Stored items
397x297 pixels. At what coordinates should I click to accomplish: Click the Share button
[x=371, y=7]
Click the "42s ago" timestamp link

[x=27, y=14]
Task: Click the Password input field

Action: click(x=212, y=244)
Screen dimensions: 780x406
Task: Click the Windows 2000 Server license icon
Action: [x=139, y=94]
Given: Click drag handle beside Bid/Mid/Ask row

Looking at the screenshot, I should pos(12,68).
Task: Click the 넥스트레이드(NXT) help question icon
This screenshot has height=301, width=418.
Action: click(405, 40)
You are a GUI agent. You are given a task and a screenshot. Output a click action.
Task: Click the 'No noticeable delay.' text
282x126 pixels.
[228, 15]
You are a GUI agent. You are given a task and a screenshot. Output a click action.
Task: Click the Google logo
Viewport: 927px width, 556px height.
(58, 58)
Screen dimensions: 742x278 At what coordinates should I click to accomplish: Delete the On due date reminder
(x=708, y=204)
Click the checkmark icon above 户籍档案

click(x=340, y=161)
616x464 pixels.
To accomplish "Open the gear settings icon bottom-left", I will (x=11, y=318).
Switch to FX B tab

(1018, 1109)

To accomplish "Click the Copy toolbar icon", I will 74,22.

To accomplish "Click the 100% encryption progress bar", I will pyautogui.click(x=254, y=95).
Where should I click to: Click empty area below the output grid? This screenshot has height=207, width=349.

> [Task description] A word-for-word transcription of all the data is needed.

> [Response area]
397x297 pixels. At what coordinates should I click to accomplish: Click the Share button
[x=371, y=7]
Click the "42s ago" timestamp link

[x=27, y=14]
Task: Click the Password input field

Action: click(x=212, y=244)
Screen dimensions: 780x406
Task: Click the Windows 2000 Server license icon
Action: [x=139, y=94]
Given: Click drag handle beside Bid/Mid/Ask row

Looking at the screenshot, I should pos(12,68).
Task: Click the 넥스트레이드(NXT) help question icon
This screenshot has height=301, width=418.
Action: click(405, 40)
You are a GUI agent. You are given a task and a screenshot. Output a click action.
Task: Click the 'No noticeable delay.' text
282x126 pixels.
[228, 15]
You are a GUI agent. You are given a task and a screenshot. Output a click action.
Task: Click the Google logo
Viewport: 927px width, 556px height.
(58, 58)
Screen dimensions: 742x278 At what coordinates should I click to accomplish: Delete the On due date reminder
(x=708, y=204)
Click the checkmark icon above 户籍档案

click(x=340, y=161)
616x464 pixels.
To accomplish "Open the gear settings icon bottom-left", I will (x=11, y=318).
Switch to FX B tab

(1018, 1109)

To accomplish "Click the Copy toolbar icon", I will 74,22.

To accomplish "Click the 100% encryption progress bar", I will pyautogui.click(x=254, y=95).
Where should I click to: Click empty area below the output grid? This screenshot has height=207, width=349.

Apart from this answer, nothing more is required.